Roads
In the country X there are n towns, labelled with the numbers from 1 to n. The road network consists of n - 1 bidirectional regular roads, each connecting two towns, and having a fixed length - a positive integer. Every one of those roads was built at a different point in time and the road network is designed in such a way that there exists a route between any two towns, which is either a regular road or passes through other towns using regular roads. Since the car traffic increases all the time, the government is planning to replace the regular roads with bidirectional highways. Furthermore, the highways between the towns will be built according to the following rules:
A highway will be built only between a pair of towns, between which a direct road already exists. The highway replaces the regular road.

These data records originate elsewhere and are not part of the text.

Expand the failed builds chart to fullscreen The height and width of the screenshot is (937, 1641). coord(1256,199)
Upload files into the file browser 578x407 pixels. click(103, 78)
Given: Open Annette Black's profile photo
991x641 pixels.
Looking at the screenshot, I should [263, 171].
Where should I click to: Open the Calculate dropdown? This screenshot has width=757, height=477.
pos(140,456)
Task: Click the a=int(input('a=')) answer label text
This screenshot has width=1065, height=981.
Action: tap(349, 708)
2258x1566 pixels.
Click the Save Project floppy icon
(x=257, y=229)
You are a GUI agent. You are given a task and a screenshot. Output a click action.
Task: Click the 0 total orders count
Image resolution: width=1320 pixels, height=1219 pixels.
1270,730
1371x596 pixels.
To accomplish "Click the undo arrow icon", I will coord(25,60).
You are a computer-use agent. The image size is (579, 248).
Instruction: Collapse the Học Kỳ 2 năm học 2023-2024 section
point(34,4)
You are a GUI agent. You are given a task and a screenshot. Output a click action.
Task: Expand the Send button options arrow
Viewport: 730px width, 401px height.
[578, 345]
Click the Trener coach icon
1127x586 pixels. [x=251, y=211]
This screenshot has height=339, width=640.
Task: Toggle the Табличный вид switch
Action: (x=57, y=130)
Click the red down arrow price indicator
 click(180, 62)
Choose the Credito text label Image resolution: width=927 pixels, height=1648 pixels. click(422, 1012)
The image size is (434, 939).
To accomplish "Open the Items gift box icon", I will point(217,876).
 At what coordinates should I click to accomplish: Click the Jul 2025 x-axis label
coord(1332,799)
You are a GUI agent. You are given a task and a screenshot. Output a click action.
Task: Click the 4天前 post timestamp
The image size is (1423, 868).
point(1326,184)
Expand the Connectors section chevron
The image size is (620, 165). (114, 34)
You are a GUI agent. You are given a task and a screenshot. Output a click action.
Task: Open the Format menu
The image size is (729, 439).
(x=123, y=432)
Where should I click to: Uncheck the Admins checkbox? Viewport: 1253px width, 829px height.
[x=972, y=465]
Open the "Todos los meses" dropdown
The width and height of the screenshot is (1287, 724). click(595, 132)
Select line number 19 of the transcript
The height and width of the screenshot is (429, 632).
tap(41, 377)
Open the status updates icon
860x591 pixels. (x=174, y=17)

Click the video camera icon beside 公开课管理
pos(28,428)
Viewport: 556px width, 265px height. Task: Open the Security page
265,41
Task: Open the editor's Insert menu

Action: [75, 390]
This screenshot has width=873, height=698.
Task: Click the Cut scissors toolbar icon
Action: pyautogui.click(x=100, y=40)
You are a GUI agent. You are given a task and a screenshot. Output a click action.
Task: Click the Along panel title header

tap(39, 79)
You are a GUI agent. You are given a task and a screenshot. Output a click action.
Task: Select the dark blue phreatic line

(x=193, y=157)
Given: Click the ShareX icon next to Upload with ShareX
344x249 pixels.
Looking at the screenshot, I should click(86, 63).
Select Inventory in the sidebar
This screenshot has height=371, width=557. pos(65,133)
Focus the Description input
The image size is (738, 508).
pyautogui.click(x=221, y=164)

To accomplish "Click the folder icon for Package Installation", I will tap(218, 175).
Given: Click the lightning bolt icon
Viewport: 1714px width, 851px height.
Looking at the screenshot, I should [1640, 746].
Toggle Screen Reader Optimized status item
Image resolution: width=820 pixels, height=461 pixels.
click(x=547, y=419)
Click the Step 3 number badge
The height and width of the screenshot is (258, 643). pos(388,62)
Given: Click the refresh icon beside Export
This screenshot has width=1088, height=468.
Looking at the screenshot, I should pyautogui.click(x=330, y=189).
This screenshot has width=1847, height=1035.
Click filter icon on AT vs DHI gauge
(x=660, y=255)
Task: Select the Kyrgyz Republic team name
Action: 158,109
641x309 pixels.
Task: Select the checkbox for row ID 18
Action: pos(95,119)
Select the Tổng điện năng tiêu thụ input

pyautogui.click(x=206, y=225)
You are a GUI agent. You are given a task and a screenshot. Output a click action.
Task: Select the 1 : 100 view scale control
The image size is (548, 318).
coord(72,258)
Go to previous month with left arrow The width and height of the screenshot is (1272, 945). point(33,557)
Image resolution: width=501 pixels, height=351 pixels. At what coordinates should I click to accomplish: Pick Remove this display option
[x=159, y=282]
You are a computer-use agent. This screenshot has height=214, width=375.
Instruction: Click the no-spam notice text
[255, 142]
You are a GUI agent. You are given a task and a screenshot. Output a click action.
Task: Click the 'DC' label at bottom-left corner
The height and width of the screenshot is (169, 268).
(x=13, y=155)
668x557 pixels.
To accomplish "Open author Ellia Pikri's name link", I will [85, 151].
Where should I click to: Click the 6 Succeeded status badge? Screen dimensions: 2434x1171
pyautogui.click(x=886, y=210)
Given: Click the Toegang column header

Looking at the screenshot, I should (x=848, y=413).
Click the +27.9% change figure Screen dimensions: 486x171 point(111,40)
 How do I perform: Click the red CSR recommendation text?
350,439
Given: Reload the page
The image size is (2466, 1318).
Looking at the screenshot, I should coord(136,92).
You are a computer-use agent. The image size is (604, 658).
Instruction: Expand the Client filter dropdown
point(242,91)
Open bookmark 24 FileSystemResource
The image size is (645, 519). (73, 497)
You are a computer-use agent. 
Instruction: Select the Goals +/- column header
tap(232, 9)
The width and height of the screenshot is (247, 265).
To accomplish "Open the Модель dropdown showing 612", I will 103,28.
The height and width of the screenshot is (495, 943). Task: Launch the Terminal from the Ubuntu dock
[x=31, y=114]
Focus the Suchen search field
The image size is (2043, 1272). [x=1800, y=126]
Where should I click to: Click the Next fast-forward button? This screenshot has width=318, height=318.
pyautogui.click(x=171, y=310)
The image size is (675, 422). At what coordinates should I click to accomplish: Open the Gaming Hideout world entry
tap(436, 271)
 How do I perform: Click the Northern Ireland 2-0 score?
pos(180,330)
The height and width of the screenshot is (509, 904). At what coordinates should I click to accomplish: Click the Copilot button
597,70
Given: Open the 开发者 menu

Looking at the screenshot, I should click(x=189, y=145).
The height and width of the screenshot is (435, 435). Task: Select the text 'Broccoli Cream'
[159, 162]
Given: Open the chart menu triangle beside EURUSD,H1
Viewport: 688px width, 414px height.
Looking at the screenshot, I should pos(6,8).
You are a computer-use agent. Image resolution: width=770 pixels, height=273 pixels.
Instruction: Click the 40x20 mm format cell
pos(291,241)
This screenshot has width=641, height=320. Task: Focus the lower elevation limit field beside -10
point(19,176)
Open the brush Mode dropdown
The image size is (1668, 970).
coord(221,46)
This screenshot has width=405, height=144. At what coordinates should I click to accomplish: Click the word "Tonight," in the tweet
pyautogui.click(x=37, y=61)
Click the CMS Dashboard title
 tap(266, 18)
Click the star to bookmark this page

Only a single highway will be under construction at one point in time;
The highways will be built in the same order, in which the direct roads were built (remember that all the direct roads were built at different times);
We call "an area" of the country any maximal subset of towns and regular roads (no highways) of the initial road network, such that between any two towns in it there is a route, using only regular roads. After building each highway, exactly one area of the country is split up into two areas (it is possible that one or both of the new areas consist of a single town with no roads). A "simple route" is a rout, which can pass through a town at most once. After building each new highway, the government of X would like to know the lengths of the longest simple routes between two towns in each of the two new areas..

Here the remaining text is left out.